There are many reasons why mortgage advising is not seen as an attractive career, but lack of professional standing and lack of training and development are cited by several respondents. In short, it is not seen as a proper career.

What can the industry do collectively to tackle these issues? Leading intermediaries feel that there is a need to establish an industry-wide training and qualification programme, linked to a number of possible career paths, and promote it to prospective new mortgage advisers.

In addition, mortgage advisers and networks can work with schools and universities to encourage new blood to join, but the government and the financial services industry needs to get personal finance education onto the school curriculum as a matter of priority.

A number of major players have expressed interest in the idea of holding recruitment days for non-industry candidates. Leading networks and national brokers would be available either through workshops or stands to talk to those interested in joining the mortgage adviser market. Respondents felt that the 20- to 30-year-old age group – made up of graduates, banking staff and salespeople – would be a natural target for such events, although several made the point that more mature entrants would be more understanding of clients’ needs, given their own life experiences.

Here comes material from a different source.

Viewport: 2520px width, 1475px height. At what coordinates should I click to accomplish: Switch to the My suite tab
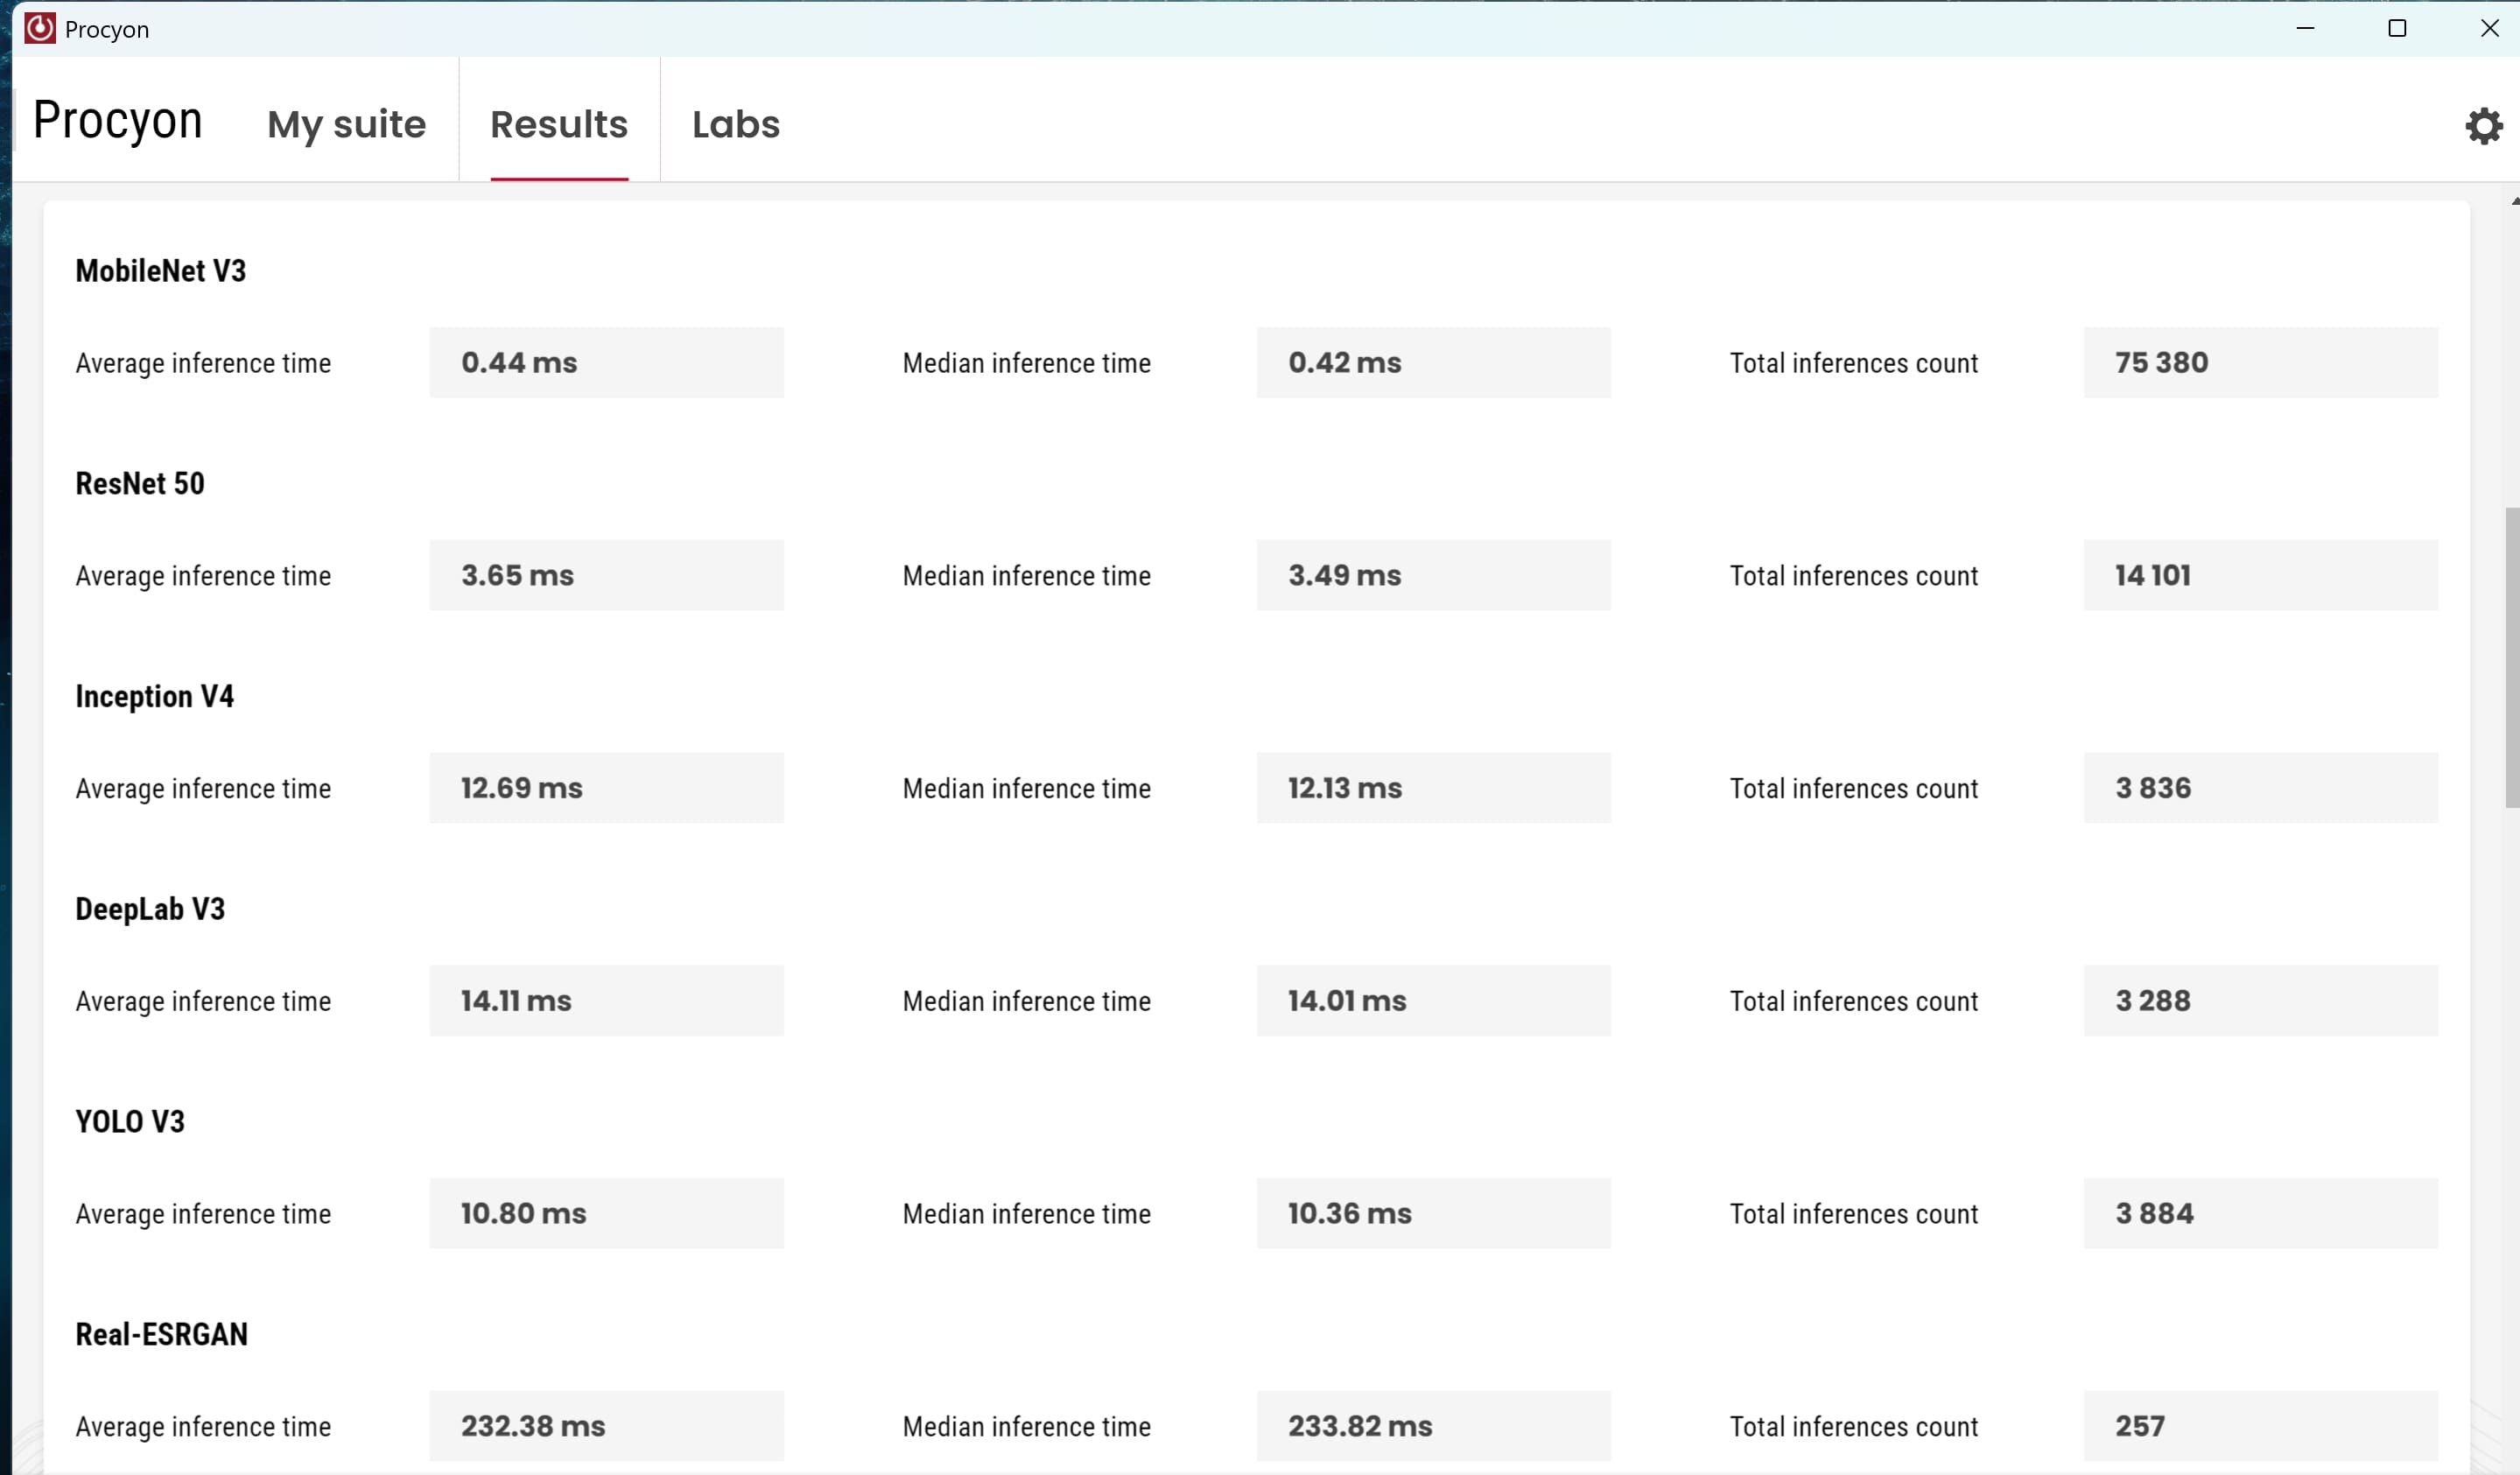[346, 124]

It is felt that product providers should be engaged to sponsor or support such events – and bring other skills and resources in addition to their financial support. Likely sponsors include inter­mediary-focused lenders, insurance companies, networks, national estate agency chains and national brokerages, although care would need to be taken to balance all parties’ interests.

For example, most product providers are also trying to recruit their own staff. Indeed, brokers often train staff and then lose them to lenders.

A two-week residential independent ‘mortgage adviser industry’ course for potential new entrants – allowing the new crop of advisers to pick a company to join once they have successfully completed the course – received general approval, with  60% of the sample responding positively.

The final thought comes from a network director, who sounds the alarm bells for the mortgage advice profession.

“A professional training body is needed to help advisers train for the opportunities and requirements in the financial services industry – but stop referring just to mortgages. There is no future unless protection, wealth and fee charging play a major part of any advice process.”

 

Intermediary research

Interviews were conducted with networks and advisers attending the British Mortgage Senate, June 2010. Responses were collected via a self-completion online questionnaire about the UK mortgage adviser market and recruitment strategy.

There were a number of closed ended (typically Yes/No) and open-ended questions (where respondents could give a free-form answer) to give a range of statistical and comment-based data.

33 responses were received (out of 45 asked to complete the survey) which gave a 73% response rate. This means that the results can be viewed as representative of the opinions of the UK mortgage intermediary market. All quotes are anonymous, as agreed with respondents in return for their taking part.

Consumer research

At the beginning of July 2010, 3119 consumers were asked ‘How likely would you be to consider working as a financial adviser, should the opportunity arise?’ as part of Opinium Research’s Daily Omnibus online survey.

13% said that they would be ‘very likely’ or ‘quite likely’ (with the score rising to 18% of men and 20% of 18-34 year olds).

So there is no doubt that there is significant prompted interest in working as a financial adviser, particularly amongst young men, although other research suggests that ‘financial adviser’ is not spontaneously mentioned as a possible career by school, university or post-graduate students.

The industry will need to work much harder to communicate the idea that being a financial adviser is a career option if the sector wants to attract new recruits.